[PROVIDED MATERIAL Boundary: Start]

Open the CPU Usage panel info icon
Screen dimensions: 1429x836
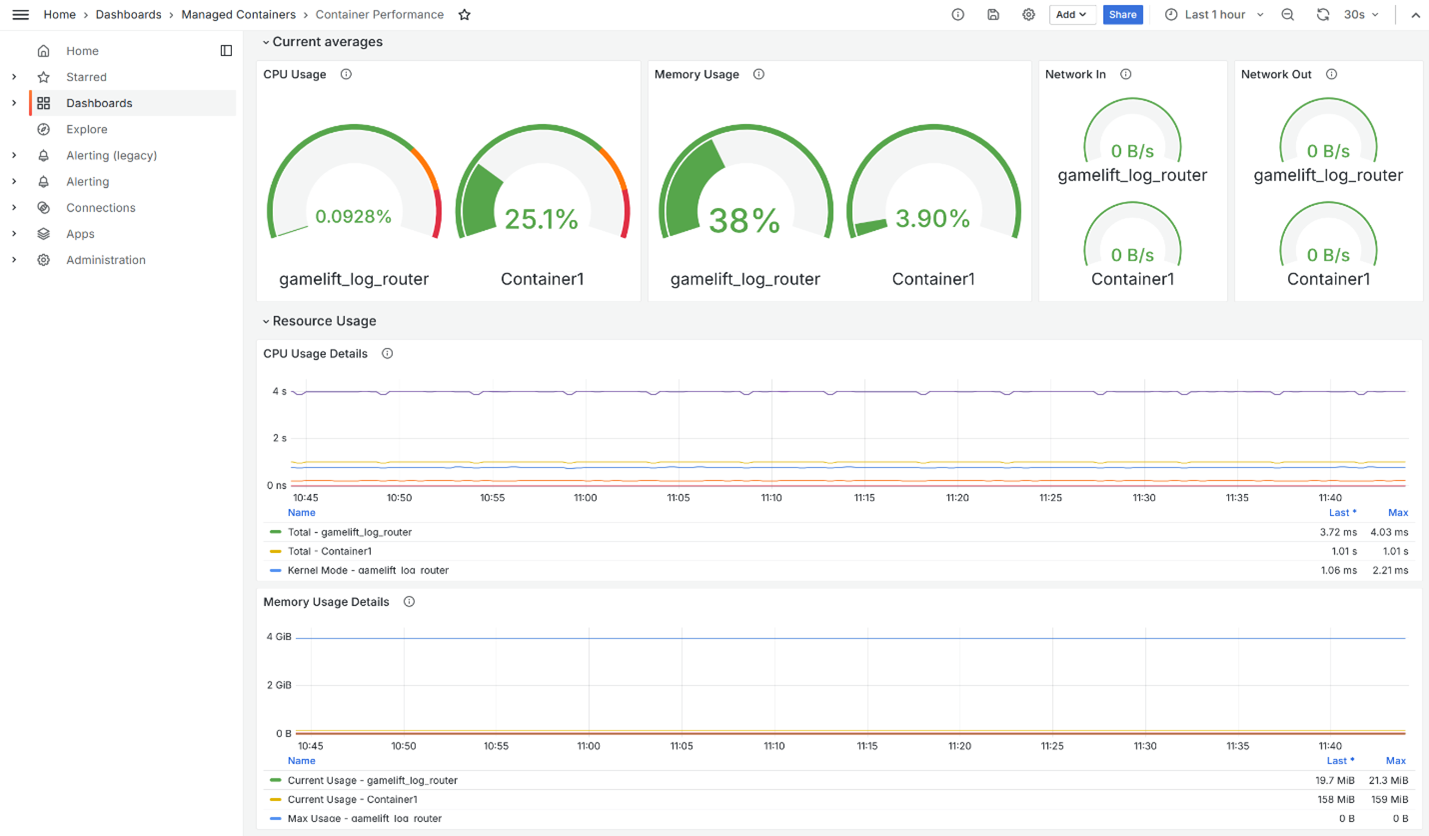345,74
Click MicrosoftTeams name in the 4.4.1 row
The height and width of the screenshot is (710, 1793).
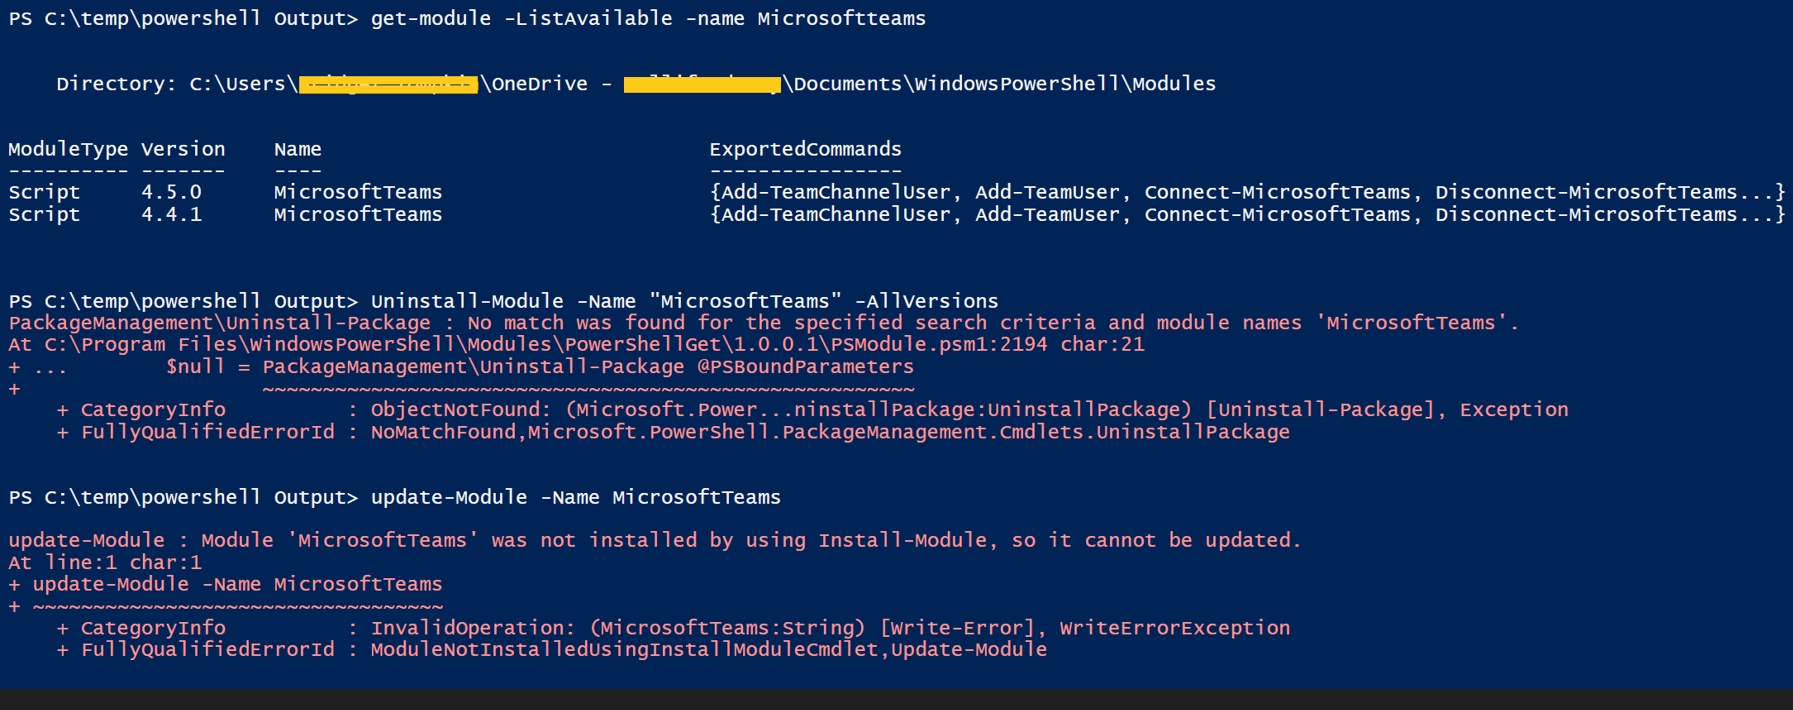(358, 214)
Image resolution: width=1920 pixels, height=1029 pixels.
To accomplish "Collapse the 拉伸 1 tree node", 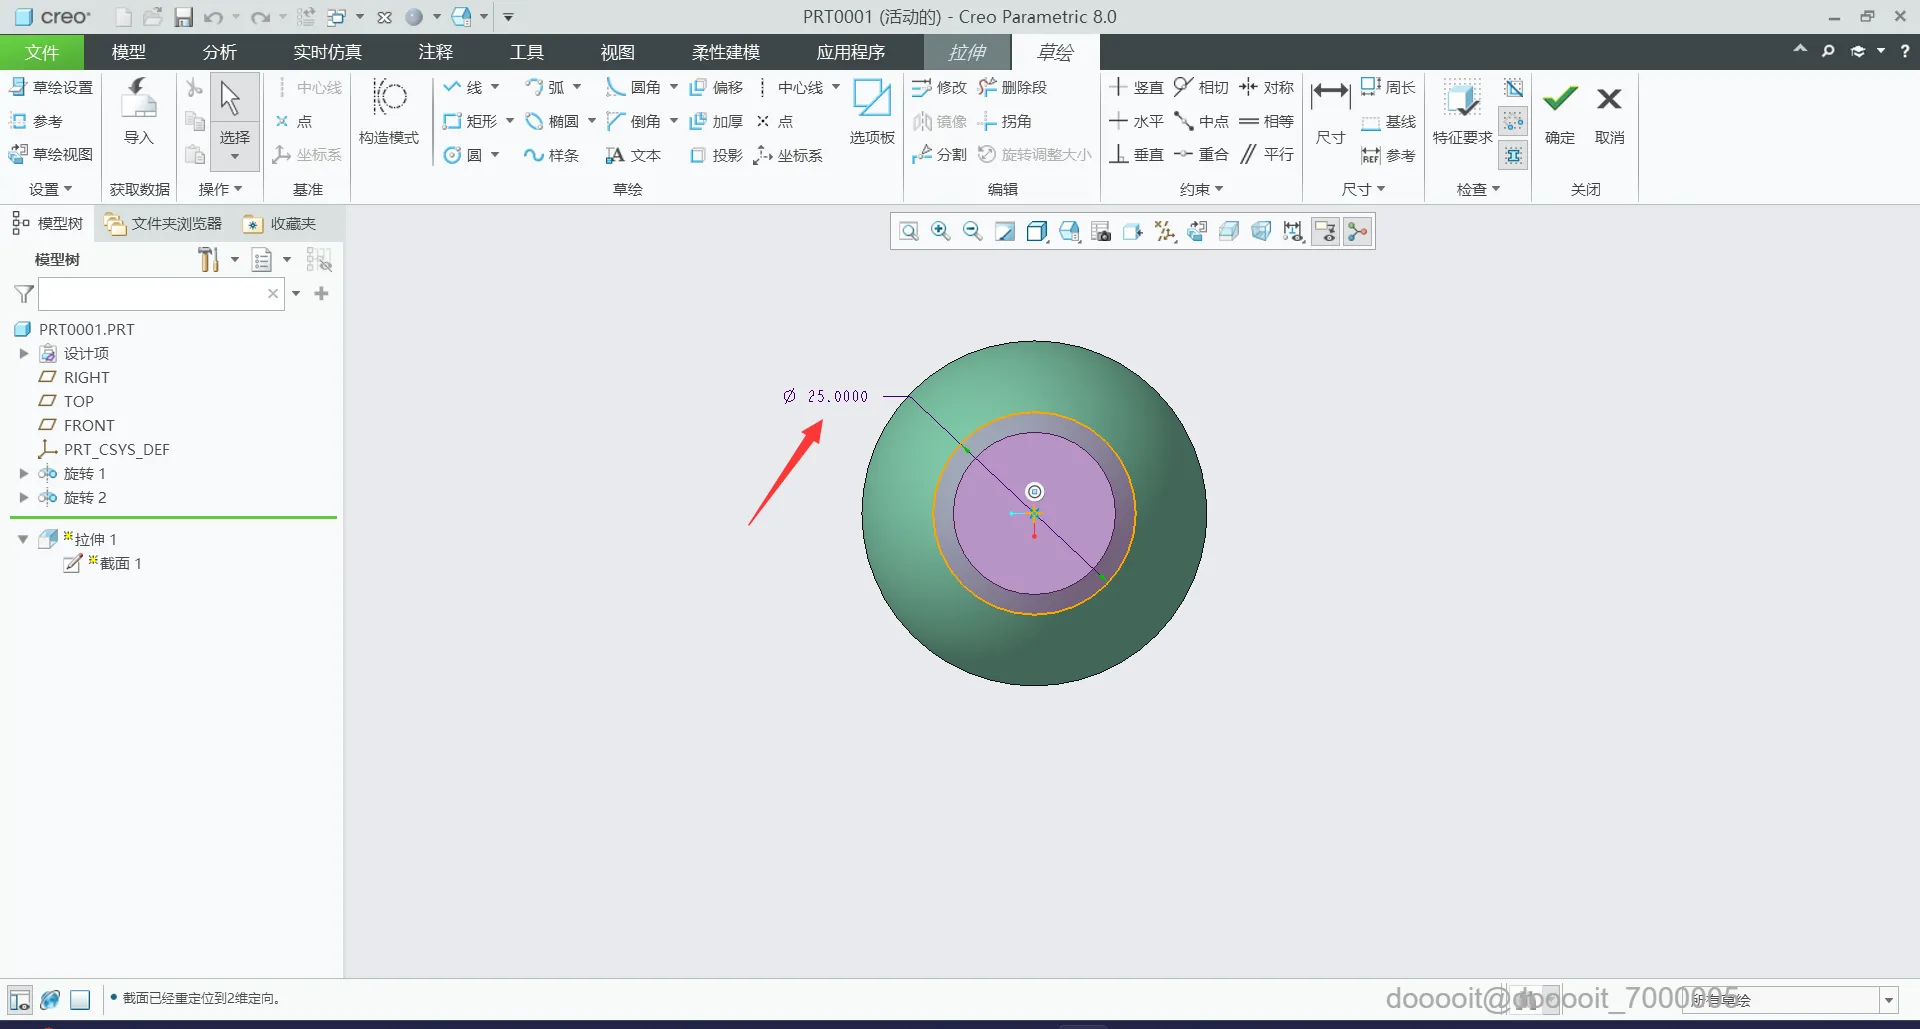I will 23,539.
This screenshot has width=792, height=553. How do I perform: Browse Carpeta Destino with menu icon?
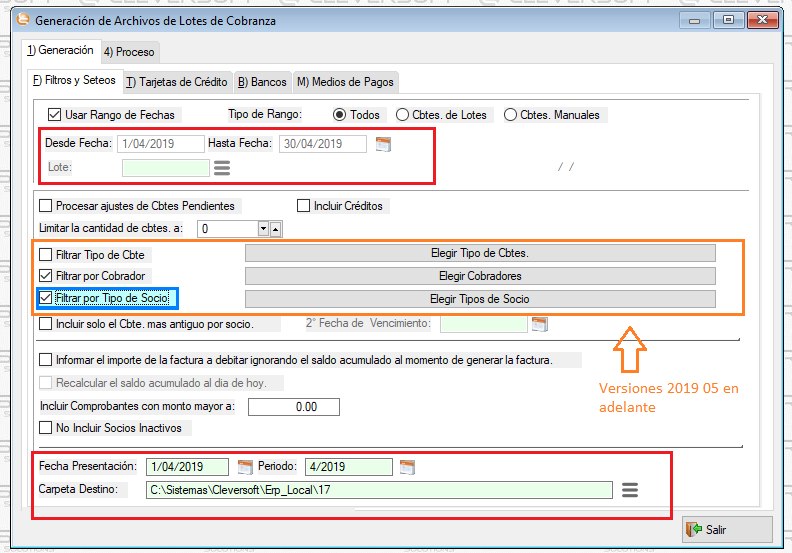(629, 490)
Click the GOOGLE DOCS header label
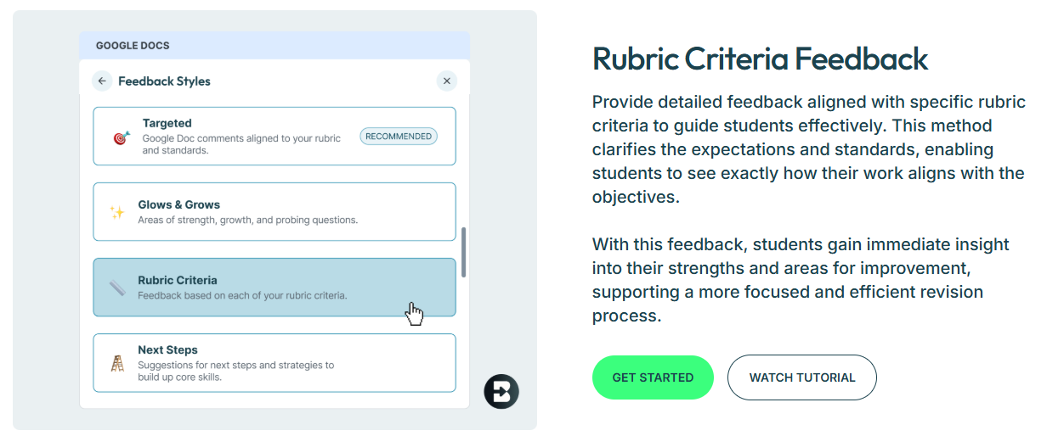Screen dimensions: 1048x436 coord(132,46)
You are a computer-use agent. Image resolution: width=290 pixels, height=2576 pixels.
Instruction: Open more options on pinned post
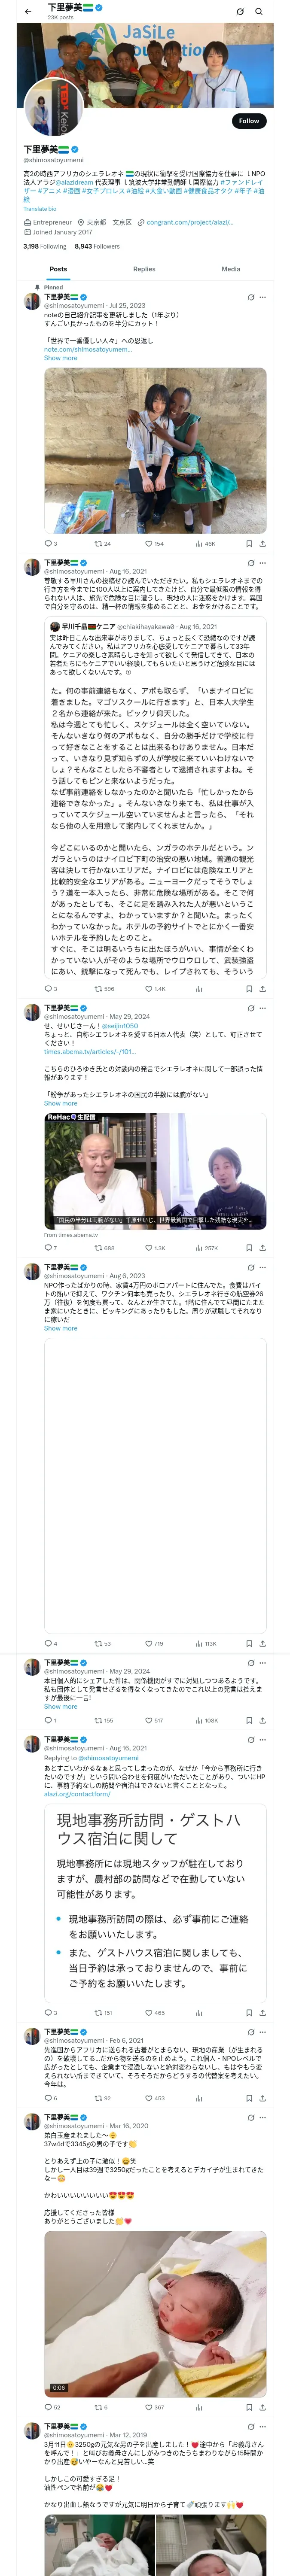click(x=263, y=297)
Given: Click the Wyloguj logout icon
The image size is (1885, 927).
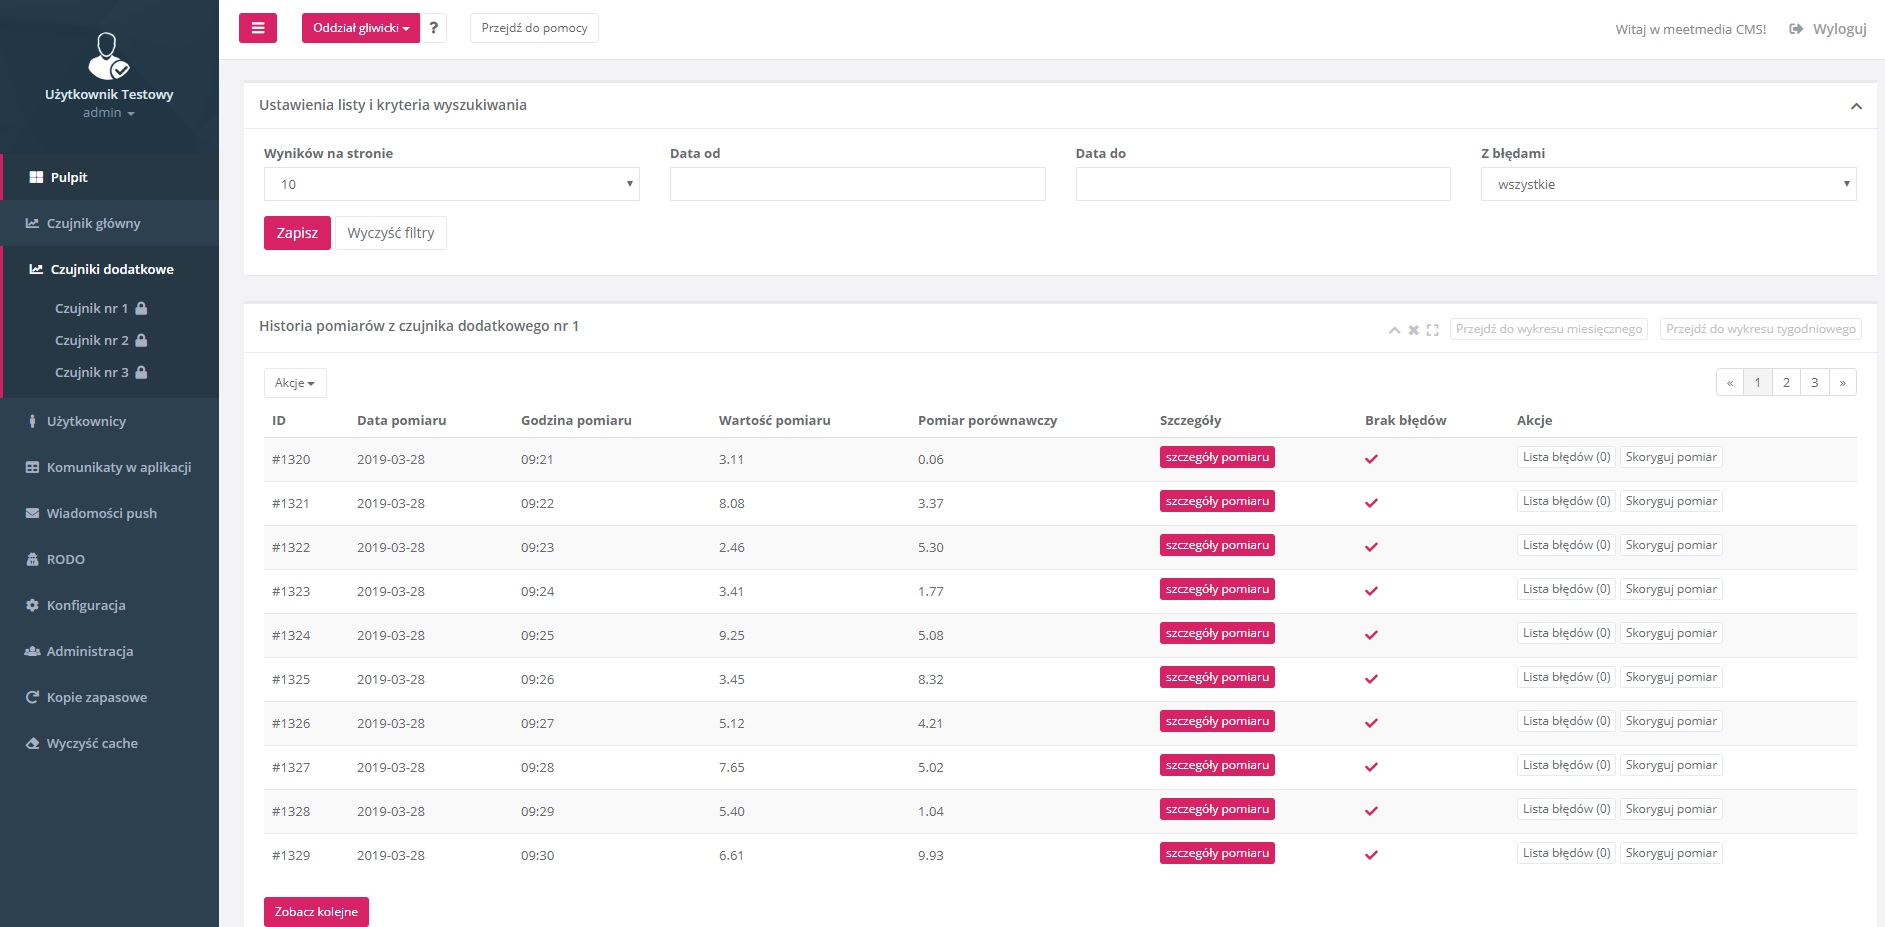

[PROVIDED MATERIAL Boundary: End]

EXERCISE OBJECTIVE: Only a number is expected here: how many lines of the records above contain "resolution".

RESPONSE AREA: 2